- _Description of the task_: Please tally the lines in the material below that contain the word "computer", and give the count only.

- _Data extract_:
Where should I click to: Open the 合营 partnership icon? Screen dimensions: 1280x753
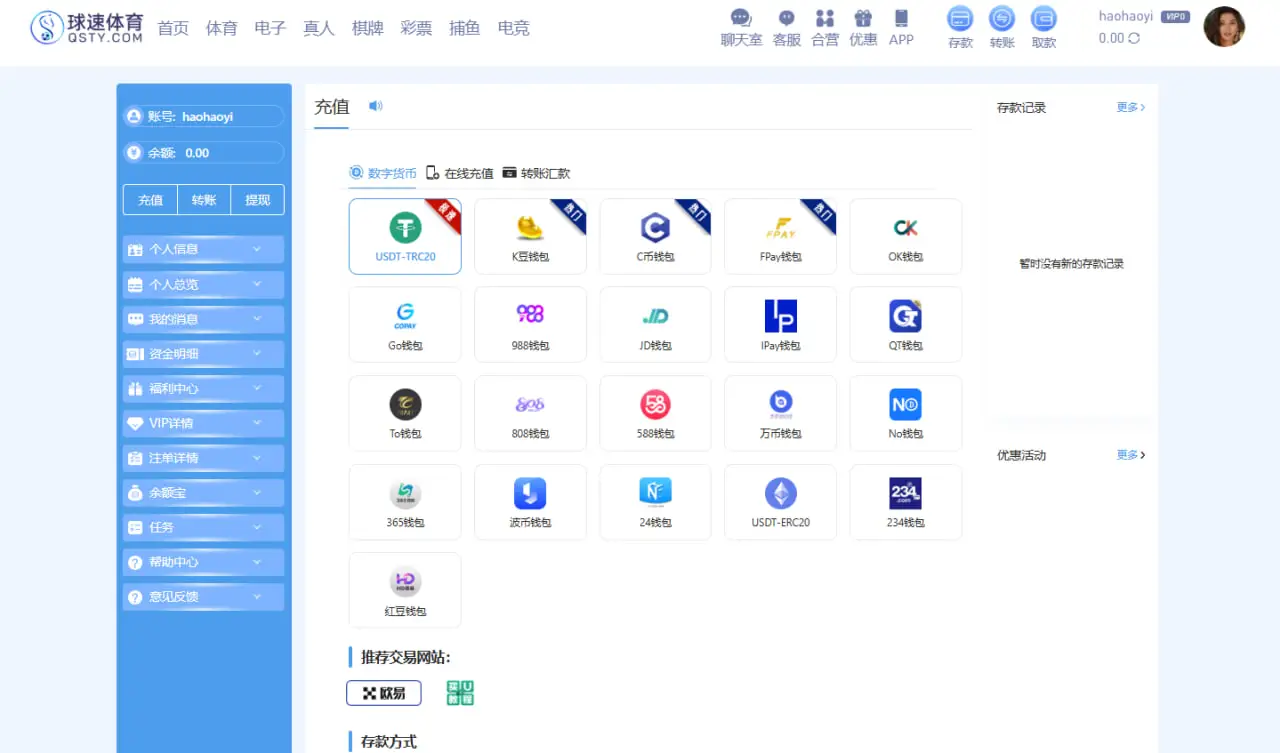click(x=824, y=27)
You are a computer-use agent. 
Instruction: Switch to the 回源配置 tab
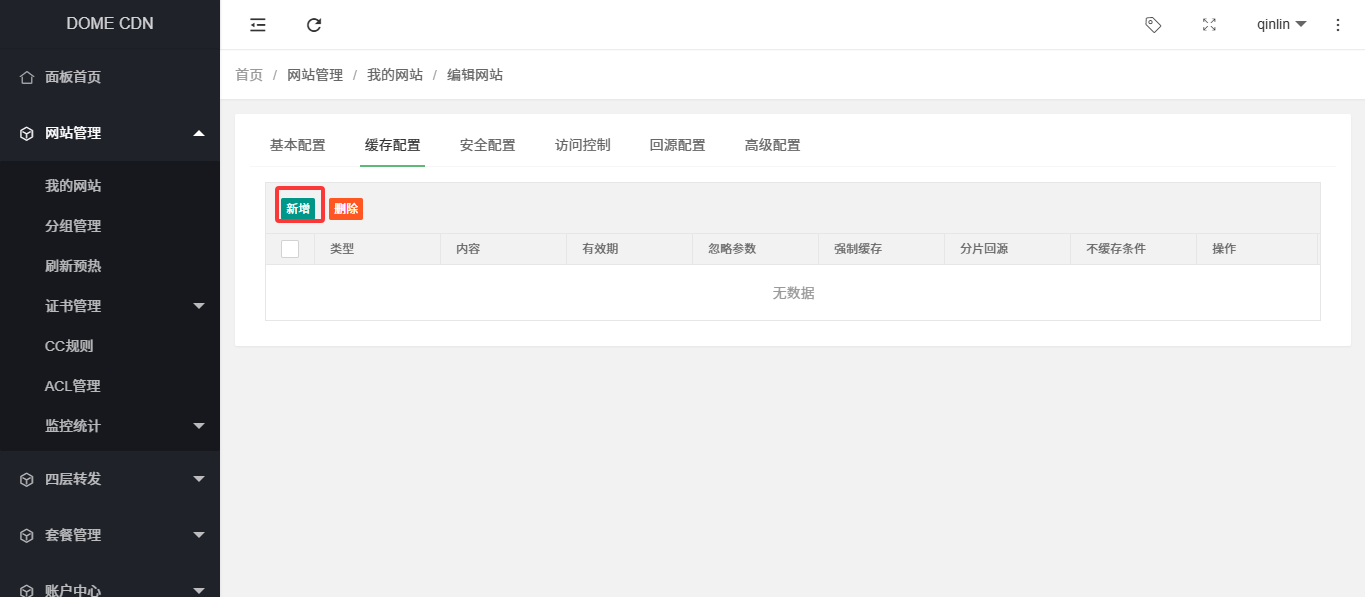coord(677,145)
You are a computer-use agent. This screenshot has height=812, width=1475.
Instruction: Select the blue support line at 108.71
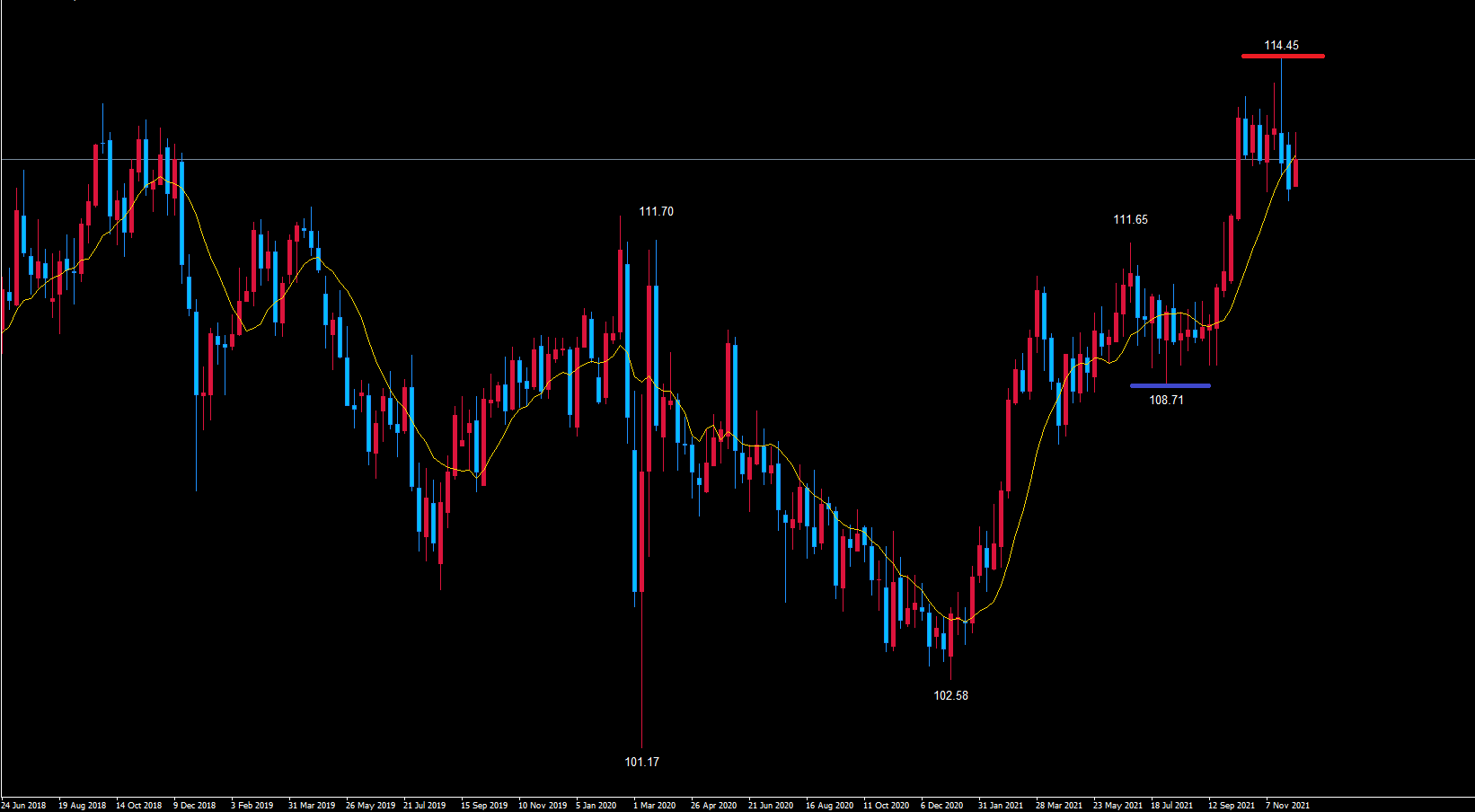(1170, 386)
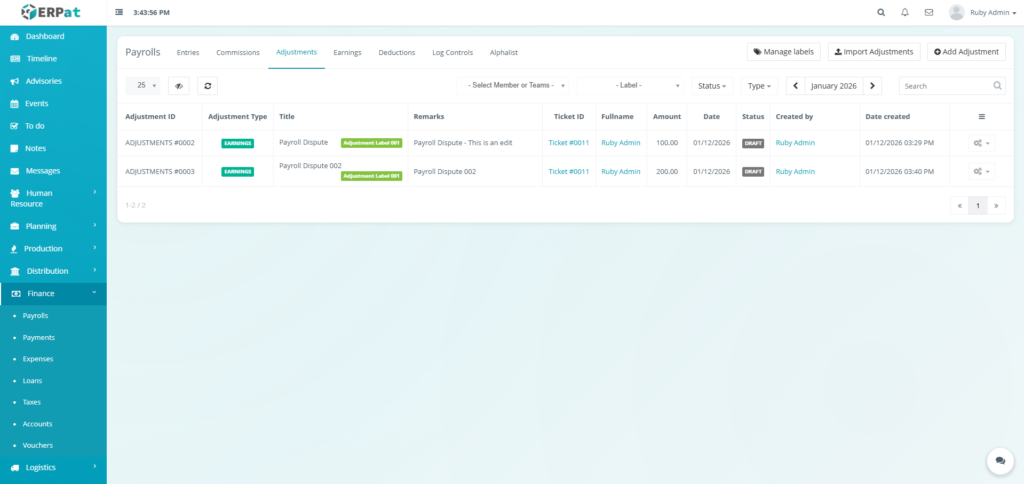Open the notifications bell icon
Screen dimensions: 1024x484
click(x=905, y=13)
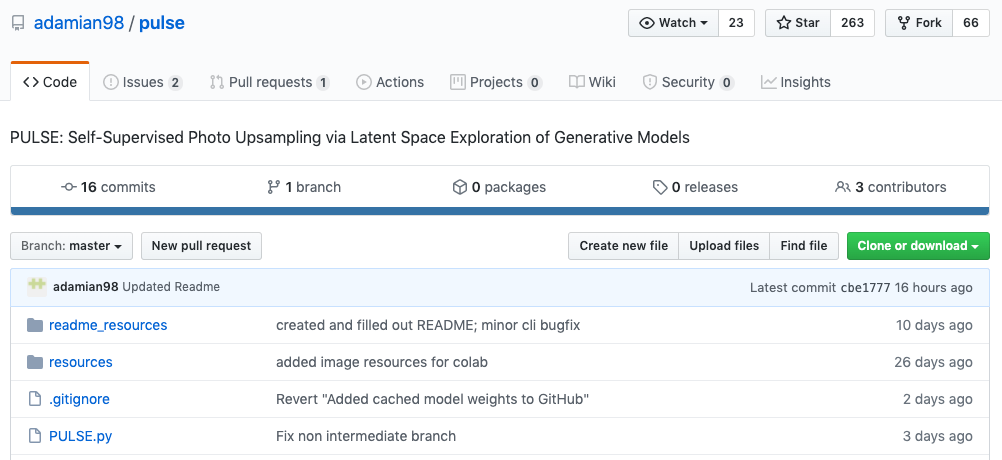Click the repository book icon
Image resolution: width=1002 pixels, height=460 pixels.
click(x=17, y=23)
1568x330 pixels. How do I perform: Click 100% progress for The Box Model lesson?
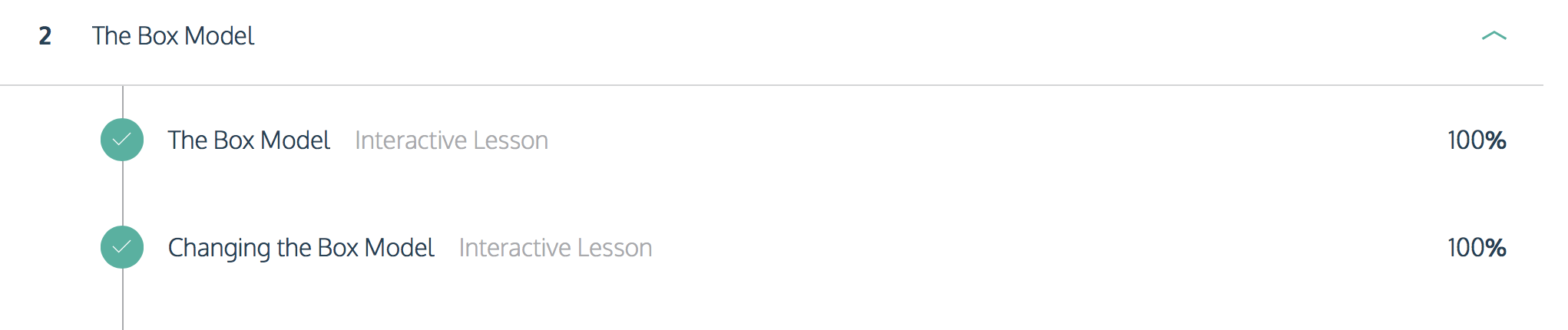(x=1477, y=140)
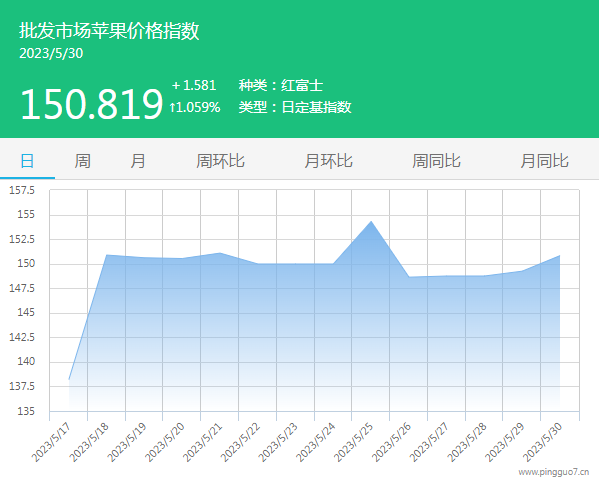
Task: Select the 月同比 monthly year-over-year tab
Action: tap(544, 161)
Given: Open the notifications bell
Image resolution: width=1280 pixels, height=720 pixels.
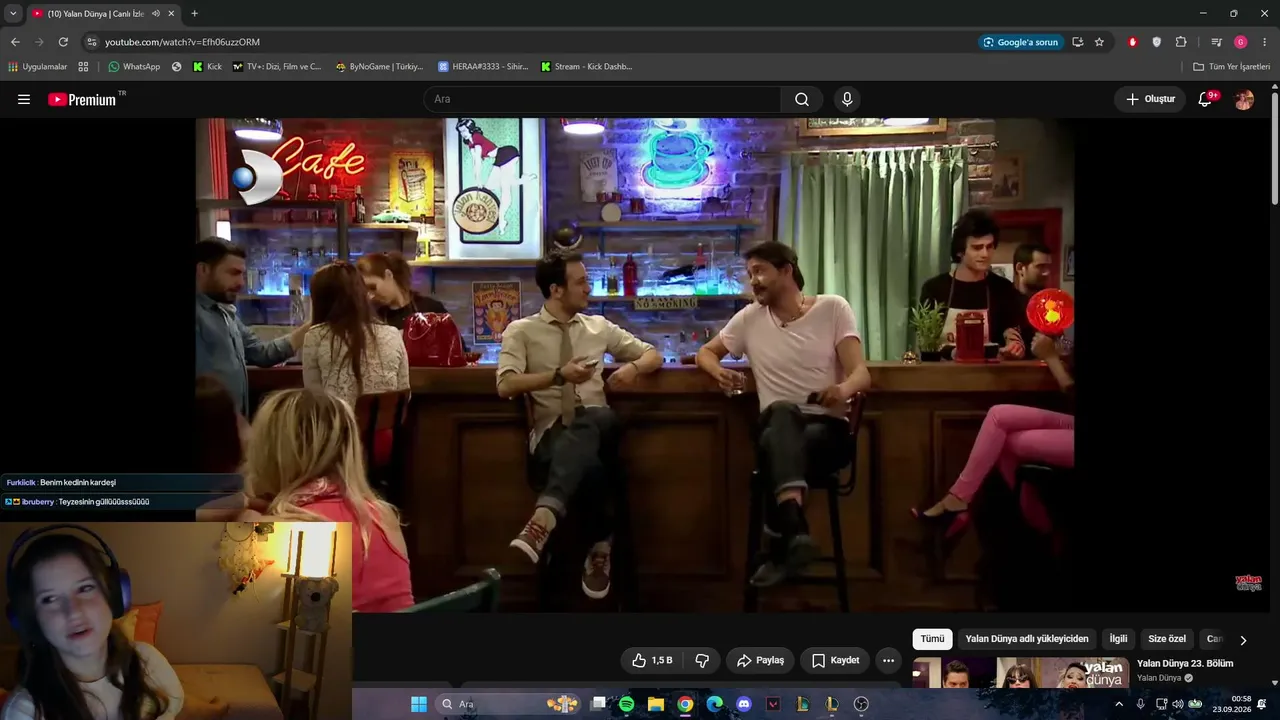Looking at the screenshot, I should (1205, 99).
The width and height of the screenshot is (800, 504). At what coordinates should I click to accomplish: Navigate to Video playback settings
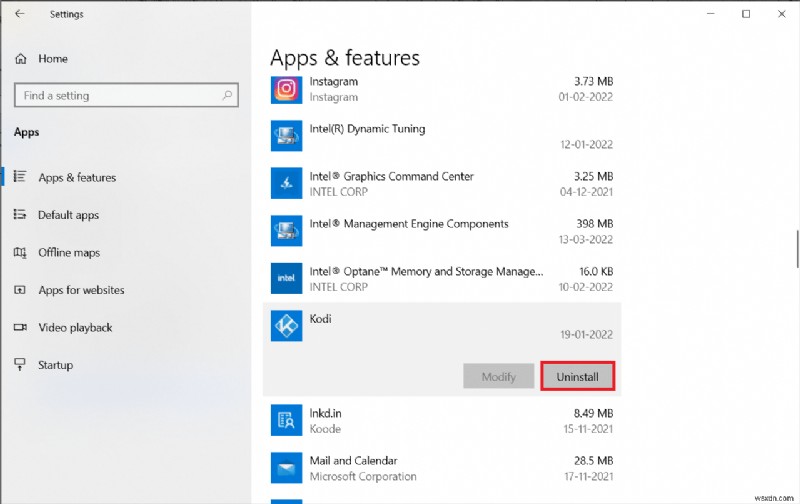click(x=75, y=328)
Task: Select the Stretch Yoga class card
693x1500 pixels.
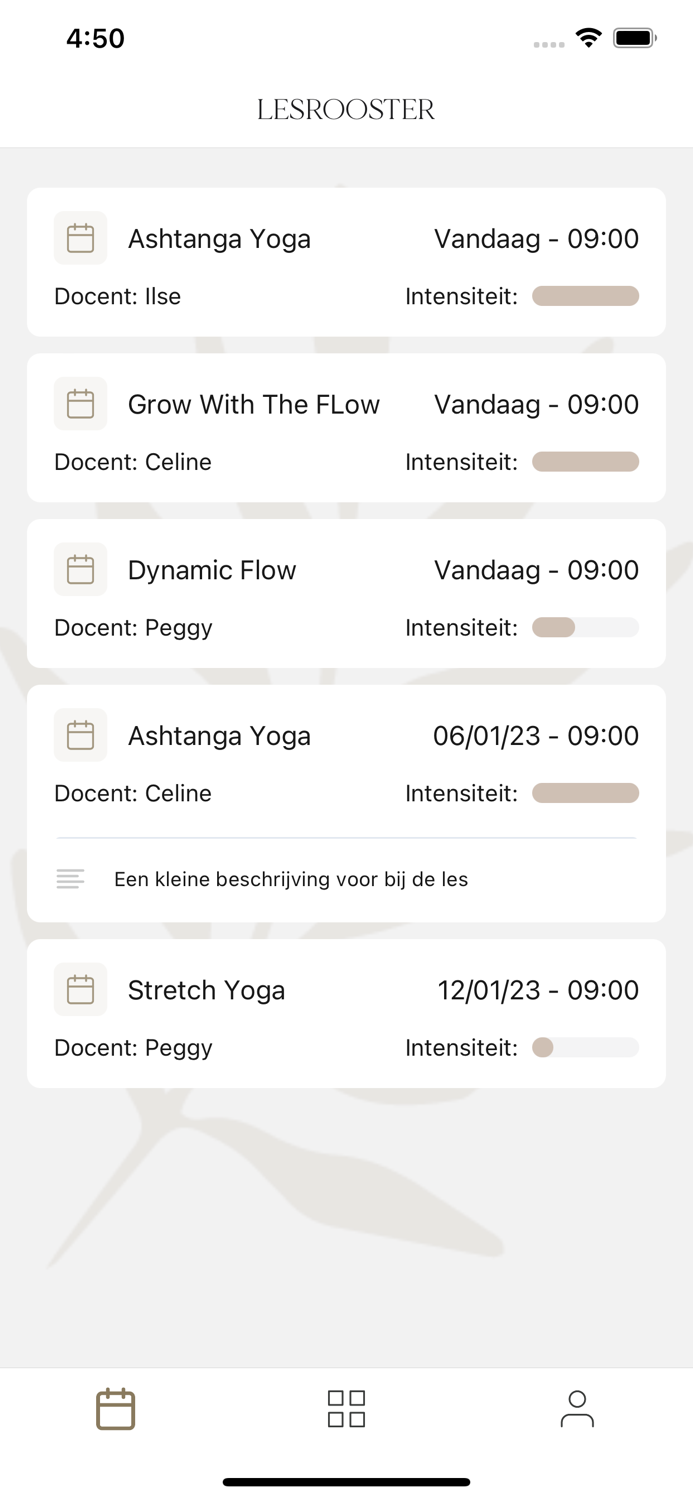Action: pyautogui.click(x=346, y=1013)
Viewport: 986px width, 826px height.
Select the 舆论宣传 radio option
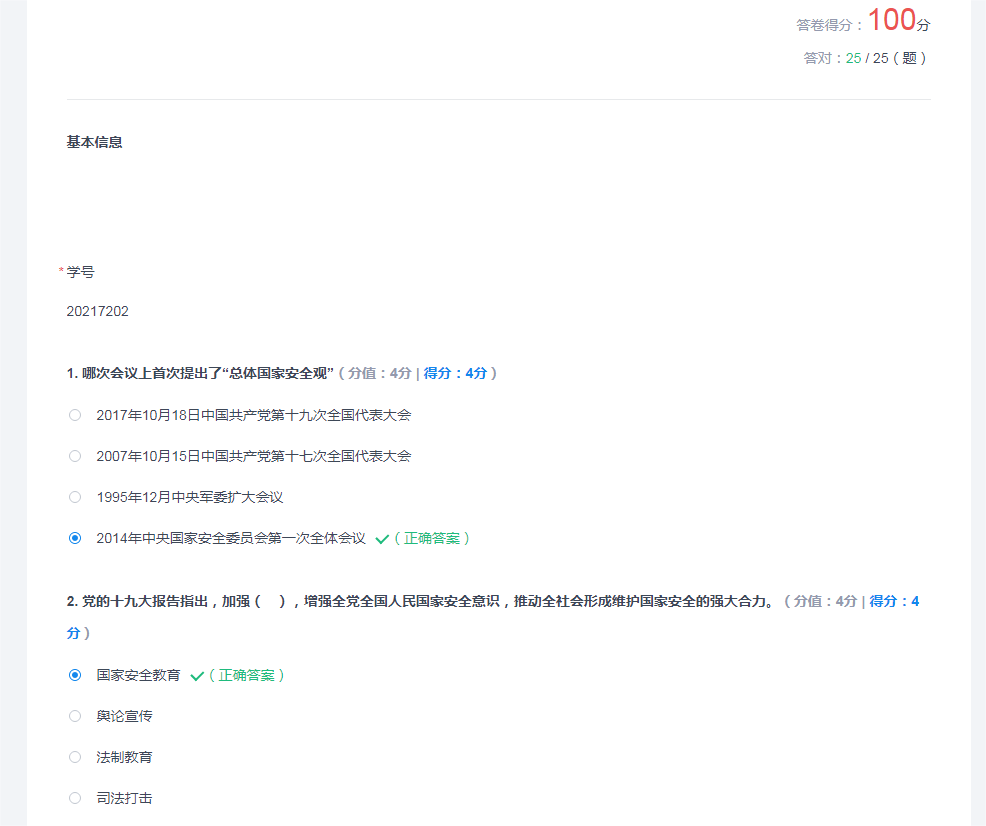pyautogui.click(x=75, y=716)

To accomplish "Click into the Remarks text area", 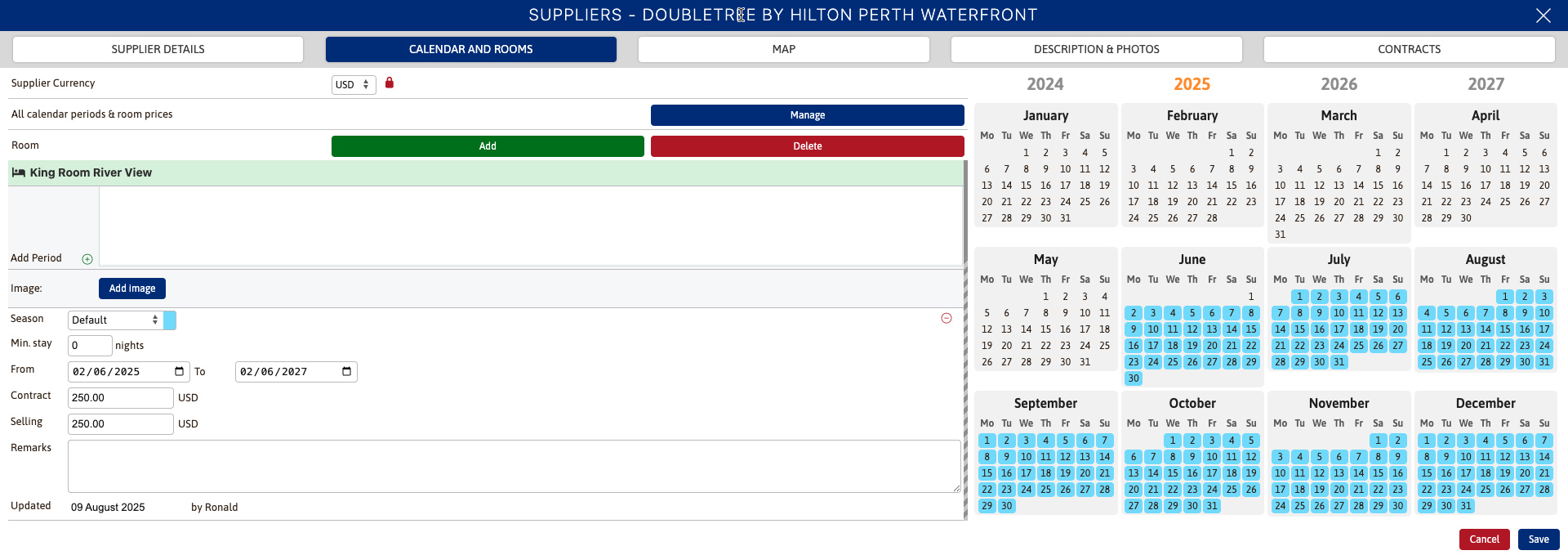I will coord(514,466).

- _Task output_: 2